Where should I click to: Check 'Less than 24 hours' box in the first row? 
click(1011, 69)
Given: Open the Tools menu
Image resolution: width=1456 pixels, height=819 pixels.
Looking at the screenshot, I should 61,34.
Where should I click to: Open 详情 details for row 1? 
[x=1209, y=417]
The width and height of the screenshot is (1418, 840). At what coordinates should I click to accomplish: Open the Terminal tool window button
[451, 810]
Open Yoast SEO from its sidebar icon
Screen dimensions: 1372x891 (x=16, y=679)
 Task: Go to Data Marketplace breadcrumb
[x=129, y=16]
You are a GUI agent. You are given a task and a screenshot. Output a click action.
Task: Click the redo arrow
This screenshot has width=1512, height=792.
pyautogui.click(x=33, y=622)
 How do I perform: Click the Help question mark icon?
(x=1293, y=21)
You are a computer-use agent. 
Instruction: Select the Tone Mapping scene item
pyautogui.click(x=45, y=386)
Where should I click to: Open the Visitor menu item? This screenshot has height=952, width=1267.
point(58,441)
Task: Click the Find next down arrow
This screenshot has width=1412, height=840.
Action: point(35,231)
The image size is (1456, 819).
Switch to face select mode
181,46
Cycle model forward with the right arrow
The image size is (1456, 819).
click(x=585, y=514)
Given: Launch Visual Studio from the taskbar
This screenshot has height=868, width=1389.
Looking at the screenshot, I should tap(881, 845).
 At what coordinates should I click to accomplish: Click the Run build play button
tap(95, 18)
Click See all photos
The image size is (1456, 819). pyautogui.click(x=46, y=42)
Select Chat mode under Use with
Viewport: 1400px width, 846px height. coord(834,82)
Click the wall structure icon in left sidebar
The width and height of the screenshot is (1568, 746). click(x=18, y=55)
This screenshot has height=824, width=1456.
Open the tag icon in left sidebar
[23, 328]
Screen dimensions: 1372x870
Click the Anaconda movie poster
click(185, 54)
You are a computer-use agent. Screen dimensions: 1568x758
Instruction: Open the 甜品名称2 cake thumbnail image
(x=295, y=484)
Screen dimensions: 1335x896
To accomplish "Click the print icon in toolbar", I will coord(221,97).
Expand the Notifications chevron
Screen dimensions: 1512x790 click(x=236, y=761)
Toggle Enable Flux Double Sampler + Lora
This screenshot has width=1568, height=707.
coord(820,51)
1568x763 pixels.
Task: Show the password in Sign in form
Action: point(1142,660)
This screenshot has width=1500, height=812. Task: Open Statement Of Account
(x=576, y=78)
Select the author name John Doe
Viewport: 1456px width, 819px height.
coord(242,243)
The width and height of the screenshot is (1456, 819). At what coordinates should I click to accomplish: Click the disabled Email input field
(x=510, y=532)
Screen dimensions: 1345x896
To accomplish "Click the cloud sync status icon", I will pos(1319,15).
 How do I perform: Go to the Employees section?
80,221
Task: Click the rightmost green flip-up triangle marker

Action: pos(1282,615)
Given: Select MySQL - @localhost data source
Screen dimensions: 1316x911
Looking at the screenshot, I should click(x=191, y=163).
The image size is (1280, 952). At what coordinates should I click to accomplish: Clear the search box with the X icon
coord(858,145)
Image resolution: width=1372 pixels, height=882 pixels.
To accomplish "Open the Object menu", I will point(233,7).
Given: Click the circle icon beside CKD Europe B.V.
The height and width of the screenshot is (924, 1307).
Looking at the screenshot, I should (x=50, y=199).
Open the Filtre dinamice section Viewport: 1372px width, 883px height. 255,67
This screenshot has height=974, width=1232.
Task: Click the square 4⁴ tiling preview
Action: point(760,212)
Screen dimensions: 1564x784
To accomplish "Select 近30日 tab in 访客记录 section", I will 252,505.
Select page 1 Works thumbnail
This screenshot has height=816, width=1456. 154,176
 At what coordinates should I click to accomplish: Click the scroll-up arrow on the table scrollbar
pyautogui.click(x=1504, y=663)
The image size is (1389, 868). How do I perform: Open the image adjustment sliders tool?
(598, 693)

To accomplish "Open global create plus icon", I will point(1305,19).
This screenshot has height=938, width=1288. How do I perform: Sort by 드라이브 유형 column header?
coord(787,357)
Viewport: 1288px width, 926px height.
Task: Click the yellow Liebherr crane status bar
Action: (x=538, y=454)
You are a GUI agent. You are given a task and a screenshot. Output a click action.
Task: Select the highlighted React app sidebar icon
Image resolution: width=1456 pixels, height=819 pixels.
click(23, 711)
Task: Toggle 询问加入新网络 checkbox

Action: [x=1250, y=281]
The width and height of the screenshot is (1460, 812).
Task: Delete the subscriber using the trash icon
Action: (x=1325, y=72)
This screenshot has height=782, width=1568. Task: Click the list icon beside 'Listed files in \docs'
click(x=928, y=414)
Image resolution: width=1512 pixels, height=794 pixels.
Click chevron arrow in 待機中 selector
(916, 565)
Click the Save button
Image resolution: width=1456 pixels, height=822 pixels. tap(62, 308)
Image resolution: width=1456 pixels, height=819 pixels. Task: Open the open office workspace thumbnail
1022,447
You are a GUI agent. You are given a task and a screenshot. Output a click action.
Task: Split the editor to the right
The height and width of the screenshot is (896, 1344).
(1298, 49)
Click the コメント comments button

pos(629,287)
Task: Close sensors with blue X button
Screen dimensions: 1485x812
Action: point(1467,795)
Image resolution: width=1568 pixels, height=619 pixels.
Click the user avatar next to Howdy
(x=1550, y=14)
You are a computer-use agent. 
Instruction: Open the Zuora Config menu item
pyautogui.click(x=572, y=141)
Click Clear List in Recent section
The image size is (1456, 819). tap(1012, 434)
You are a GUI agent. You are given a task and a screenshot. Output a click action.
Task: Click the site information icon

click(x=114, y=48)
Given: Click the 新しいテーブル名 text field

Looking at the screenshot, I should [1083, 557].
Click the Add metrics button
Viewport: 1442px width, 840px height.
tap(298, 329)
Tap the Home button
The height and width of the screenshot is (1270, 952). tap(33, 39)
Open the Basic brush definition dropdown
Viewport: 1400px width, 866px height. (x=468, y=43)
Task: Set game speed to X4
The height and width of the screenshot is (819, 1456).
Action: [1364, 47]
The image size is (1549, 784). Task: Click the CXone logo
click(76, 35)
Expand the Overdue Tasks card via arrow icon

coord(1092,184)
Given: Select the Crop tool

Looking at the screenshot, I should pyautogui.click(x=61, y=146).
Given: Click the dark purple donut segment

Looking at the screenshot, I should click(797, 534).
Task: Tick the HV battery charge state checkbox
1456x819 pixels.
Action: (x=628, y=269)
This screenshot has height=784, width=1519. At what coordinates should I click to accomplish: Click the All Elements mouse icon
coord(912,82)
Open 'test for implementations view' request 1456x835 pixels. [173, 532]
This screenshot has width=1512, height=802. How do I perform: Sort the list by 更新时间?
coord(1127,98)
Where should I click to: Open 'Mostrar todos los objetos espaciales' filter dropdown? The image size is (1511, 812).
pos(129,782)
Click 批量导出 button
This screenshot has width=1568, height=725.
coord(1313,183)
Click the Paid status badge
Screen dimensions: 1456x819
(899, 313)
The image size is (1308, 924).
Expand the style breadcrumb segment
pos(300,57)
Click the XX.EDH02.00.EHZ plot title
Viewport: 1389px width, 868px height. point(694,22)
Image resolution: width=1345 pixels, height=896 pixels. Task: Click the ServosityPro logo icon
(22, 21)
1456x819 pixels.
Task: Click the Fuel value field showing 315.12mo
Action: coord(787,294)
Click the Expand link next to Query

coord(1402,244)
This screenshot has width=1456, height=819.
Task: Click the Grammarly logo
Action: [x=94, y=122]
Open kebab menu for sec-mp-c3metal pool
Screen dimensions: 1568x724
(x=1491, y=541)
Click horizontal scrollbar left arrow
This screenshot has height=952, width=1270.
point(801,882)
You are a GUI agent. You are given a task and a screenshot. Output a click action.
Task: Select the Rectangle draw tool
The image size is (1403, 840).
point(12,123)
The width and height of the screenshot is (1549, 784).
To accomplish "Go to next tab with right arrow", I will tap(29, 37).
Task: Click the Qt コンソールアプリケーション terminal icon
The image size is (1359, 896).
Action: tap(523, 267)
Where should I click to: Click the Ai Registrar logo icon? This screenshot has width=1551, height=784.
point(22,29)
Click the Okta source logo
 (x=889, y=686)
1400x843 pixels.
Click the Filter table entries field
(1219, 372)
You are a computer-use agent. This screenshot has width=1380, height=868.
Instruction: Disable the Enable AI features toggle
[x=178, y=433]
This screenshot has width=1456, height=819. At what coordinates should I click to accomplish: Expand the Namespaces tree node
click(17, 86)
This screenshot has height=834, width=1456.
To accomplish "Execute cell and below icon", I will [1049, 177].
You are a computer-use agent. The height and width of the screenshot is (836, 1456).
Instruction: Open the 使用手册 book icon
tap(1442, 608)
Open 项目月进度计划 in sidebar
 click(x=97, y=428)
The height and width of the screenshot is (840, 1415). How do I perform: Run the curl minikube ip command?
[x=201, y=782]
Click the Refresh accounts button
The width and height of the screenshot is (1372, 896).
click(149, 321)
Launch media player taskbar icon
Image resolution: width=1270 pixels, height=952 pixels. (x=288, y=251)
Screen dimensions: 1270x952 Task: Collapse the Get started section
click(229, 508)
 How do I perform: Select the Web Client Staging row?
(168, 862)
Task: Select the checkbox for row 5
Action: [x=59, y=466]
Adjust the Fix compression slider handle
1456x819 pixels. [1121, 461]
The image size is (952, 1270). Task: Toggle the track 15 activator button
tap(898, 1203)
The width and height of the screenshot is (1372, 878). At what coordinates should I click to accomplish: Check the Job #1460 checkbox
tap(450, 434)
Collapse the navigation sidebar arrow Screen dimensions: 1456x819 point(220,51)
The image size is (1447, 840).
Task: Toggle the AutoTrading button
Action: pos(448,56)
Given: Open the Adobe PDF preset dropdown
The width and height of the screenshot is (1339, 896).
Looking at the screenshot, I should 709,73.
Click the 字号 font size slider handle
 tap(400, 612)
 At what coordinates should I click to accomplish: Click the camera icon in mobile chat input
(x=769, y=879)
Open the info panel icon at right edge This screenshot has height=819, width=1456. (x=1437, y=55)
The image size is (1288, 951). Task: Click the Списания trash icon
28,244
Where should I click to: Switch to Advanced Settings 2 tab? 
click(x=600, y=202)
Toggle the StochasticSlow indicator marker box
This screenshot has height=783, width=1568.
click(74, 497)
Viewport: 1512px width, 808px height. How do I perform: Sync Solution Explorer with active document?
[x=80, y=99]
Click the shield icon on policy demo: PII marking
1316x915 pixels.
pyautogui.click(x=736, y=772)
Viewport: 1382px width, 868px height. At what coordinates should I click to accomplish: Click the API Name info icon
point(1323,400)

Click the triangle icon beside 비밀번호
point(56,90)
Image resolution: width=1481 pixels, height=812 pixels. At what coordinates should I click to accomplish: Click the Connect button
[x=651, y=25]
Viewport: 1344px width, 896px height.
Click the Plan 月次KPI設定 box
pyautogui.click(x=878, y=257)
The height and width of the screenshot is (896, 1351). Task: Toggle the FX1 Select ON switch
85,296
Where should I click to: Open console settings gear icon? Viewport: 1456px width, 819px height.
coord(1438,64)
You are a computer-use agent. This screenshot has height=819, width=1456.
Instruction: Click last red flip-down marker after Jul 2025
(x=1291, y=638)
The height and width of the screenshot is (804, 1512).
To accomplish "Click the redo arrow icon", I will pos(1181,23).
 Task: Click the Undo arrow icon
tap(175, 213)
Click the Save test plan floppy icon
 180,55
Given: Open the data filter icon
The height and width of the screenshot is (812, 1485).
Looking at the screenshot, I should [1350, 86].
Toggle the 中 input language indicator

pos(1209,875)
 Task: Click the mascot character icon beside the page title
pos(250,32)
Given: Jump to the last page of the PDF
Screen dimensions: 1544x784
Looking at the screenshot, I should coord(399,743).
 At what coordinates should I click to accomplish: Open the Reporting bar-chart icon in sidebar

▬▬▬

__What is being asked__. Every line from the one with "Image resolution: width=1481" to the end of the records above should be returned exactly, and no other lines.

__Exercise solution__.
Image resolution: width=1481 pixels, height=812 pixels. At what coordinates should I click to accomplish: Click the Connect button
[x=651, y=25]
Viewport: 1344px width, 896px height.
Click the Plan 月次KPI設定 box
pyautogui.click(x=878, y=257)
The height and width of the screenshot is (896, 1351). Task: Toggle the FX1 Select ON switch
85,296
Where should I click to: Open console settings gear icon? Viewport: 1456px width, 819px height.
coord(1438,64)
You are a computer-use agent. This screenshot has height=819, width=1456.
Instruction: Click last red flip-down marker after Jul 2025
(x=1291, y=638)
The height and width of the screenshot is (804, 1512).
To accomplish "Click the redo arrow icon", I will pos(1181,23).
 Task: Click the Undo arrow icon
tap(175, 213)
Click the Save test plan floppy icon
 180,55
Given: Open the data filter icon
The height and width of the screenshot is (812, 1485).
Looking at the screenshot, I should [1350, 86].
Toggle the 中 input language indicator

pos(1209,875)
 Task: Click the mascot character icon beside the page title
pos(250,32)
Given: Jump to the last page of the PDF
Screen dimensions: 1544x784
Looking at the screenshot, I should coord(399,743).
 At what coordinates should I click to accomplish: Open the Reporting bar-chart icon in sidebar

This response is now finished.